TRY IT: Please set out each line below exactly as it stands, without the images.

================================

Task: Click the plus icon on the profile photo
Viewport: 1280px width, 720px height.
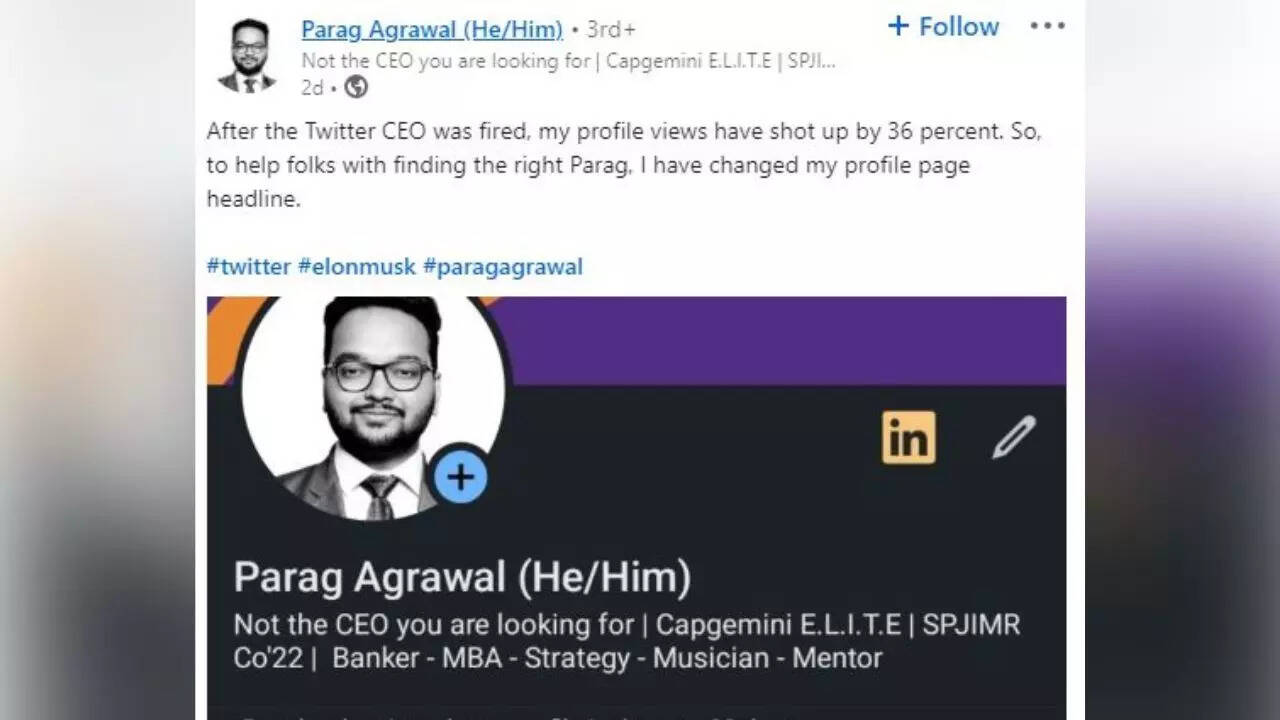Action: (460, 477)

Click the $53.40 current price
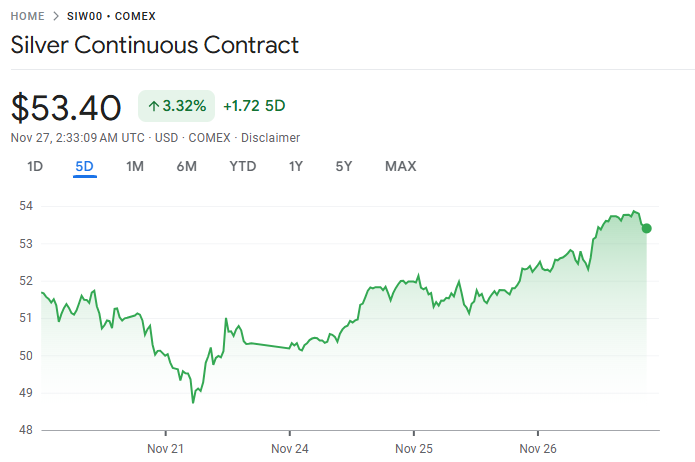(x=66, y=106)
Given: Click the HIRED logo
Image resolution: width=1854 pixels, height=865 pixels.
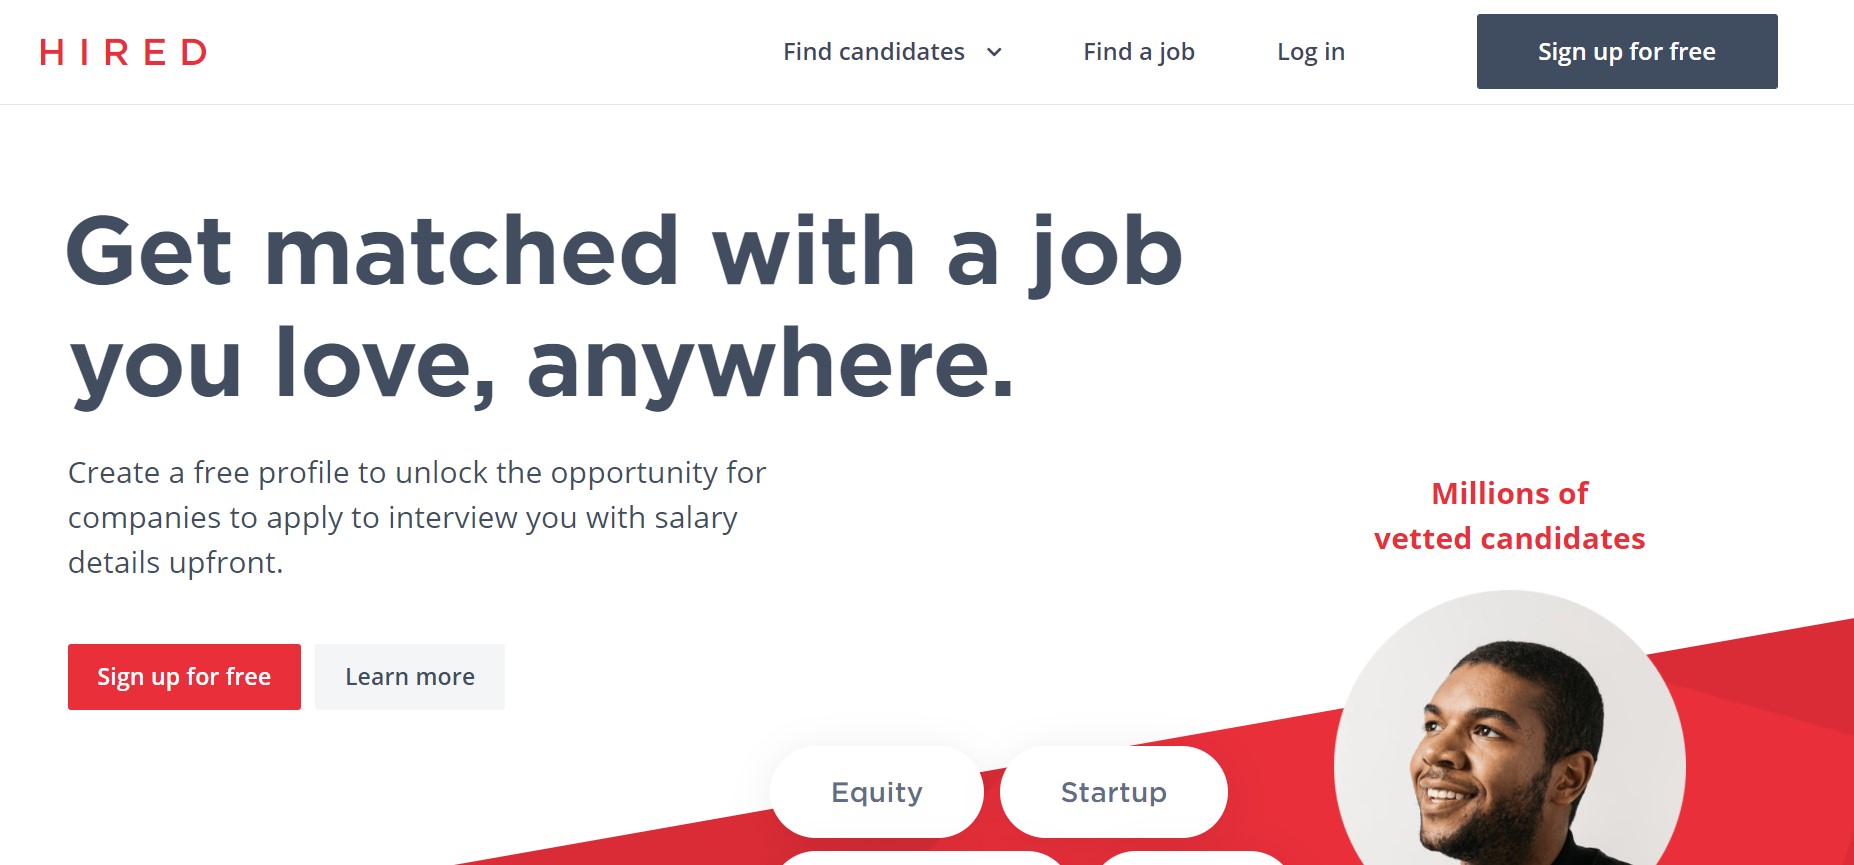Looking at the screenshot, I should (x=123, y=52).
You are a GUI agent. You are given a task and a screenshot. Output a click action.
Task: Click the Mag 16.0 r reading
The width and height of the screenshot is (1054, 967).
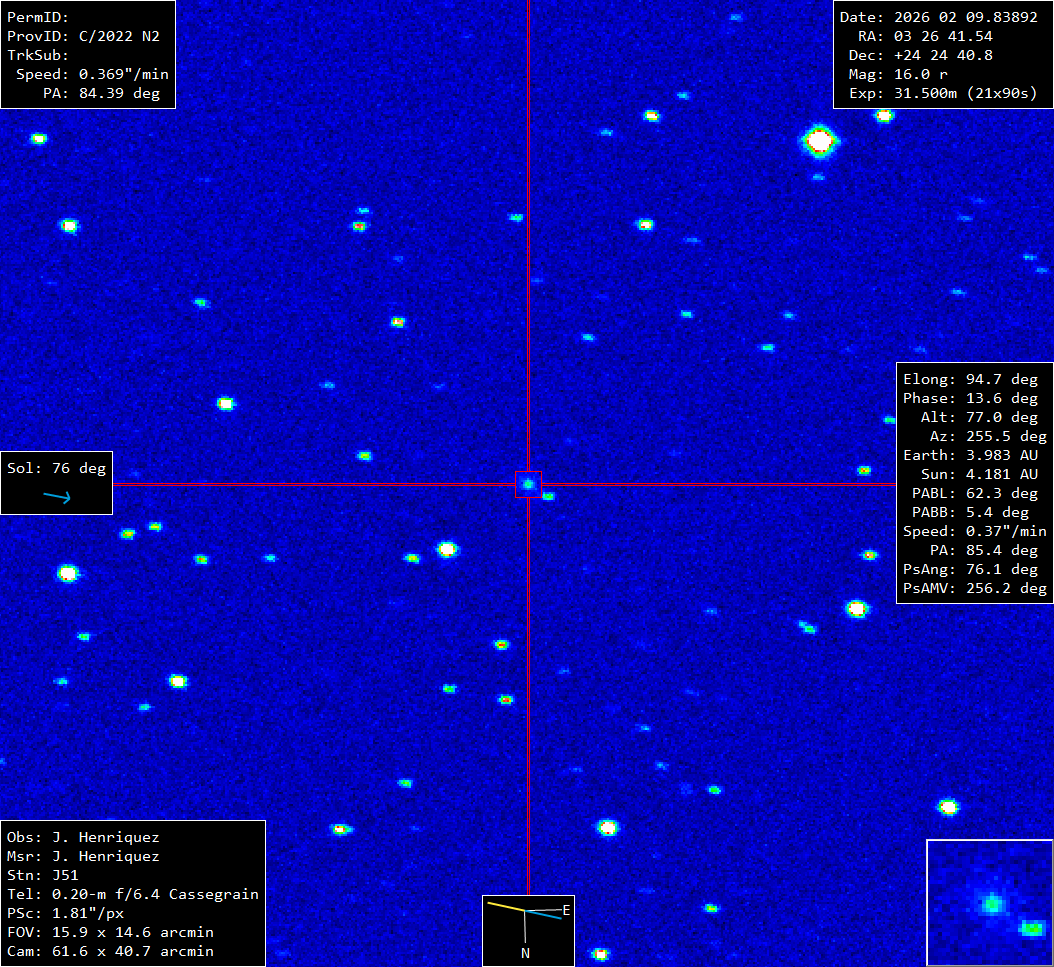coord(913,74)
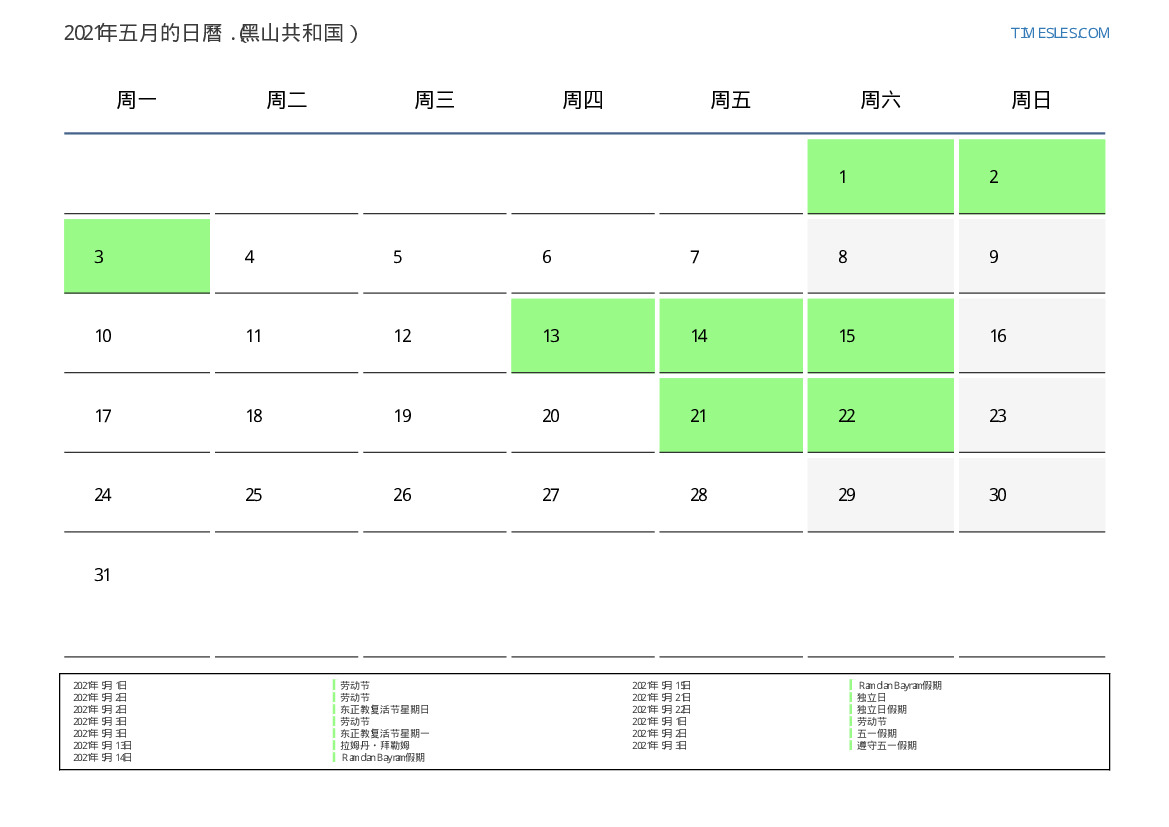Select the highlighted day 2 cell
Image resolution: width=1169 pixels, height=827 pixels.
(1031, 177)
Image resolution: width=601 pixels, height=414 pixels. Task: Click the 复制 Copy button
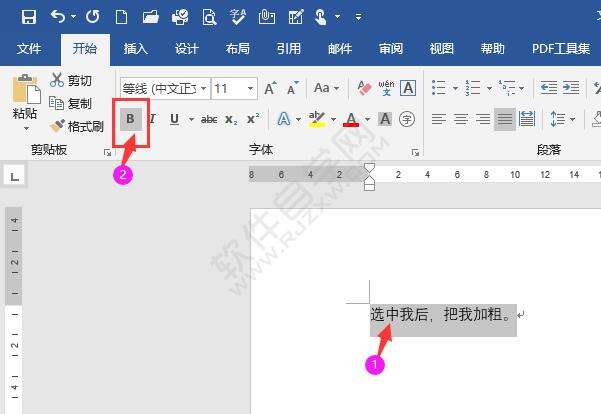[71, 104]
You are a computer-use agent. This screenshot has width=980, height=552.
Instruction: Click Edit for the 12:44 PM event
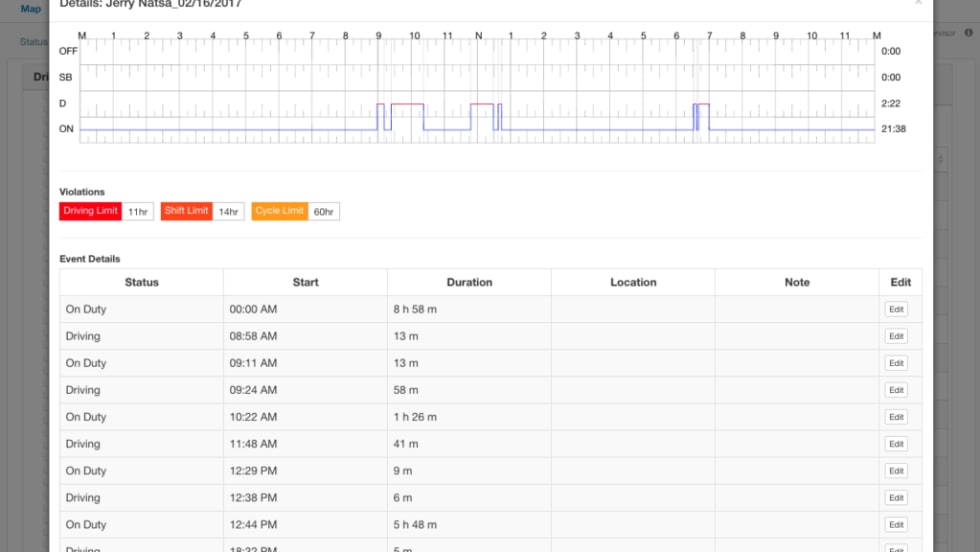pyautogui.click(x=896, y=525)
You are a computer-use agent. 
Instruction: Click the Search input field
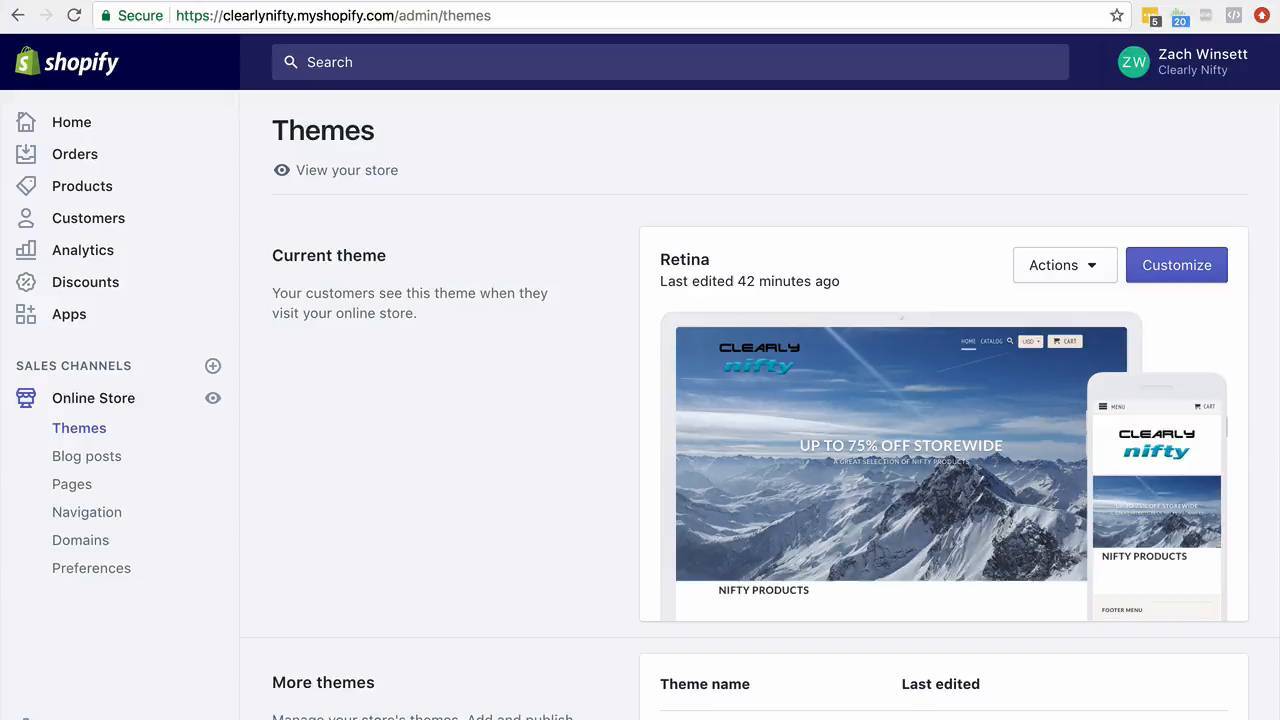pos(670,62)
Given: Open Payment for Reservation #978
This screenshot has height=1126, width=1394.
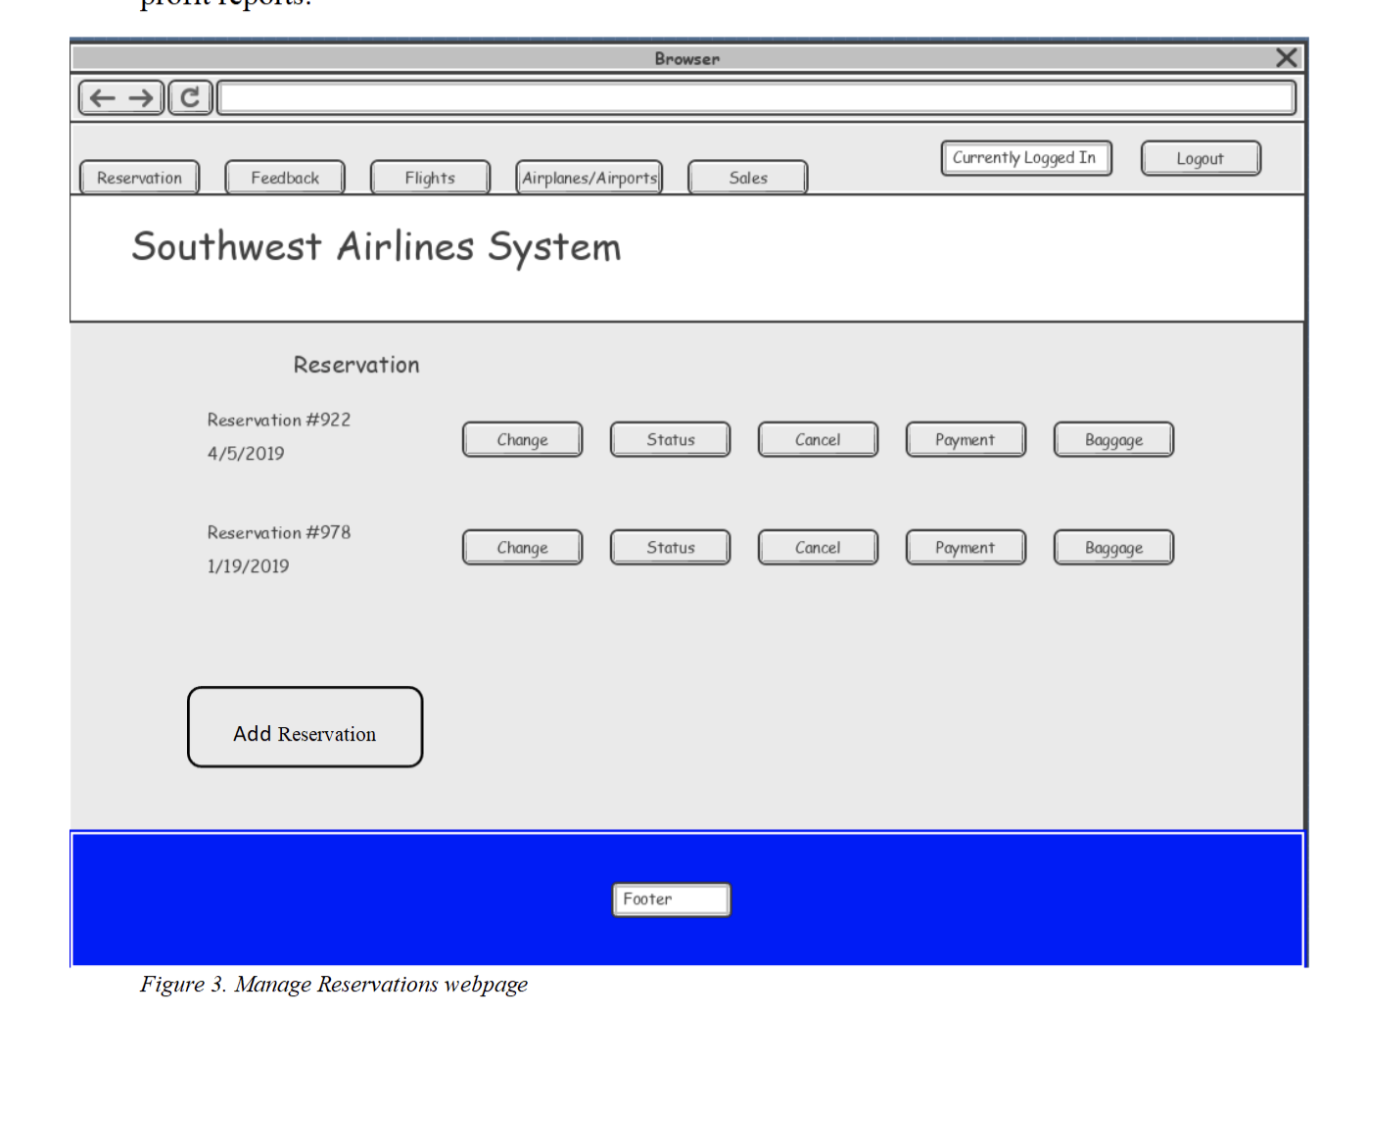Looking at the screenshot, I should 964,547.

================================

SOLUTION TO THIS TASK:
Task: Click the plus icon on the profile photo
Viewport: 1280px width, 720px height.
Action: (460, 477)

Click the $53.40 current price
(x=66, y=106)
Given: Click the HIRED logo
Image resolution: width=1854 pixels, height=865 pixels.
Looking at the screenshot, I should (x=123, y=52).
You are a GUI agent. You are given a task and a screenshot. Output a click action.
Task: Click the Mag 16.0 r reading
The width and height of the screenshot is (1054, 967).
coord(913,74)
Select the highlighted day 2 cell
Image resolution: width=1169 pixels, height=827 pixels.
(1031, 177)
Image resolution: width=601 pixels, height=414 pixels. Task: Click the 复制 Copy button
[71, 104]
You are a computer-use agent. This screenshot has width=980, height=552.
Instruction: Click Edit for the 12:44 PM event
pyautogui.click(x=896, y=525)
You are a computer-use agent. 
Instruction: Click the Search input field
pos(670,62)
Given: Open Payment for Reservation #978
This screenshot has height=1126, width=1394.
Looking at the screenshot, I should 964,547.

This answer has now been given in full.